[PROMPT]:
All lines in the records that carry the string "computer" are to be shown.

[TASK INPUT]:
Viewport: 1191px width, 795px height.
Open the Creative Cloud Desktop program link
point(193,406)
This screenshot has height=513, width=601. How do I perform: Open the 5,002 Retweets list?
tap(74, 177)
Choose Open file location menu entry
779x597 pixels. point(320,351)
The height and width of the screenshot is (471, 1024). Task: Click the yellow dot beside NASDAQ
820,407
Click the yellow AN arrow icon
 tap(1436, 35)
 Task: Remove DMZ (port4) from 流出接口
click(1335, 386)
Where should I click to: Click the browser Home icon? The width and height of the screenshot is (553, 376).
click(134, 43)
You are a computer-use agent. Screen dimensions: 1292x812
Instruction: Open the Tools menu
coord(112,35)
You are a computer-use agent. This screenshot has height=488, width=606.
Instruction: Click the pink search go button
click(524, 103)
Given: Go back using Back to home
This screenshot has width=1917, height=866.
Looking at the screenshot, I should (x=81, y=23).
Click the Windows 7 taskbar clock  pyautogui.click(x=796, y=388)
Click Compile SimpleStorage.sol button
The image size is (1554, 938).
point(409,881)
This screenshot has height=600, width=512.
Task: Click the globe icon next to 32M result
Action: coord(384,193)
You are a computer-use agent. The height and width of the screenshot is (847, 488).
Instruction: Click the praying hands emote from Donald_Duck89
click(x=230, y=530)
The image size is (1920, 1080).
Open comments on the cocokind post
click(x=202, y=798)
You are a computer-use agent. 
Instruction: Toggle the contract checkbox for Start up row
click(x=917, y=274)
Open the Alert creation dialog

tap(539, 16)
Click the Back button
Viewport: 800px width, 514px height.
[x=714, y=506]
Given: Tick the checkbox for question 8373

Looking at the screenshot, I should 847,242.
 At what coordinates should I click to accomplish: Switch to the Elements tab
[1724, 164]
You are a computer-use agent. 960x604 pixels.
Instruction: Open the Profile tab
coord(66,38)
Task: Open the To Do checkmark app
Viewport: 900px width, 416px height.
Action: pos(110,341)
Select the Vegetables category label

[ANSWER BOX]:
You are a computer-use agent. Screen dimensions: 1292x812
You are a computer-use agent. This screenshot has height=488, width=606.
You are a computer-use agent. The height and width of the screenshot is (847, 488).
You are a computer-use agent. 
You are a computer-use agent. 960x604 pixels.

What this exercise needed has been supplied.